Elizabeth Spencer's most recent book is Starting Over: Stories. Her other titles include The Southern Woman: Selected Fiction, The Voice at the Back Door, The Salt Line, The Night Travellers, and The Light in the Piazza, made into a movie in 1963 and was premiered as a musical production on Broadway in spring 2005. It received very good reviews, and won six Tony Awards in June 2006. She is a member of the American Academy of Årts and Letters, and a charter member of the Fellowship of Southern Writers. Spencer’s writing has received numerous awards, including the Award of Merit from the American Academy of Arts and Letters. In 2007 she received the PEN/Malamud Award for Short Fiction. Her latest awards are the Lifetime Achievement Award from The Mississippi Institute of Arts and Letters, and the 2013 Rea Award for Short Fiction.


A Guggenheim, Lila-Wallace and NEA Fellow, Ellen Bryant Voigt was Professor of Poetry at MIT for three years and has taught at the Bread Loaf, Aspen, Indiana, Napa, Catskills, Sarah Lawrence, and RopeWalk Writers’ Conferences. Voigt has published eight books of poetry: Claiming Kin, The Forces of Plenty, The Lotus Flowers, Two Trees, Kyrie (a National Book Critics’ Circle Award Finalist and Teasdale Prize winner), Shadow of Heaven (a 2002 National Book Award finalist), Messenger: New and Selected Poems 1976-2006 (a finalist for both the National Book Award and the Pulitzer Prize and the winner of the 2009 Poets’ Prize) and Headwaters (2013). She has received the O.B. Hardison Award for Poetry and Teaching from the Folger Library, and the Merrill Fellowship from the Academy of American Poets, where she later served as a Chancellor, and was recently named a 2015 MacArthur Foundation Fellow.

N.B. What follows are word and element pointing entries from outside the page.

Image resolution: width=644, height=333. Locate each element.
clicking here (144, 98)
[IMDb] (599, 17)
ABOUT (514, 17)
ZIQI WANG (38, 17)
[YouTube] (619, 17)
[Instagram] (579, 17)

Allen Wier is the author of a book of stories and four novels, most recently Tehano. He has edited a book on style in contemporary fiction and an anthology of short stories. Recipient of a National Endowment for the Arts grant, a Guggenheim Fellowship, the Paisano Fellowship, the Robert Penn Warren Award for Fiction from the Fellowship of Southern Writers, and the John Dos Passos Prize for Literature, Wier is professor emeritus at the University of Tennessee in Knoxville.